• _Zadanie do wykonania_
Przepisz wiernie wszystkie poniższe dane, linijka po linijce, ale bez obrazów.

>>

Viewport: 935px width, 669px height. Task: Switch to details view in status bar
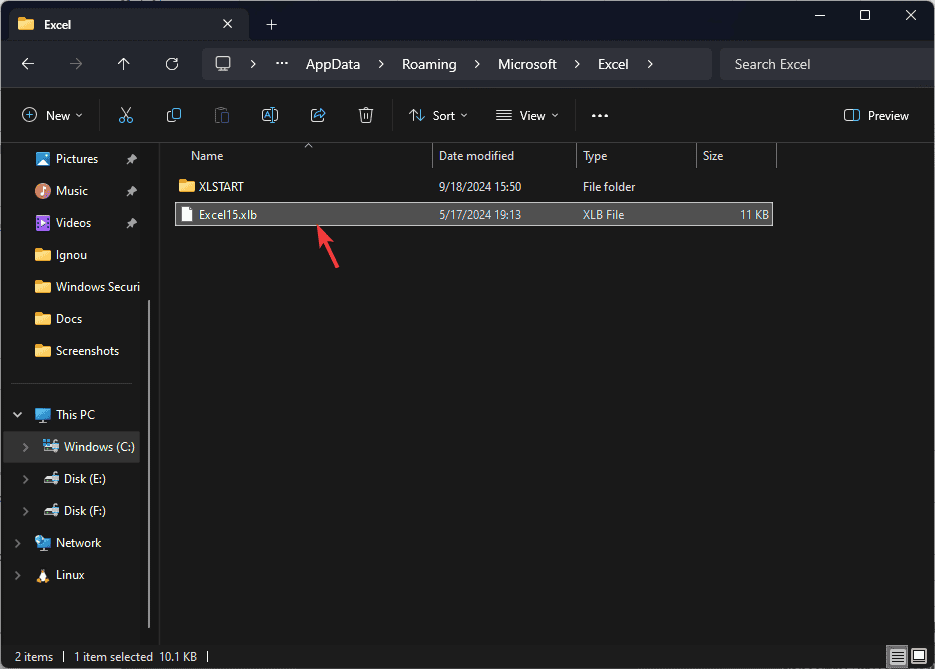tap(898, 657)
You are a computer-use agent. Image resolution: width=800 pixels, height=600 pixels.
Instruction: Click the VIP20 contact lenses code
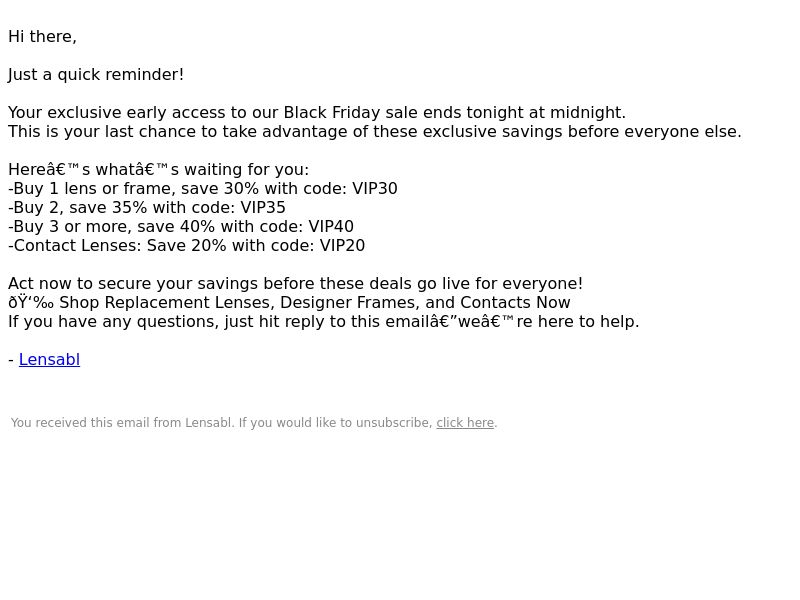[342, 245]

<<

• _Wynik ćwiczenia_
Viewport: 935px width, 669px height. Task: Switch to details view in status bar
tap(898, 657)
You are a computer-use agent. Image resolution: width=800 pixels, height=600 pixels.
Instruction: Click the VIP20 contact lenses code
[342, 245]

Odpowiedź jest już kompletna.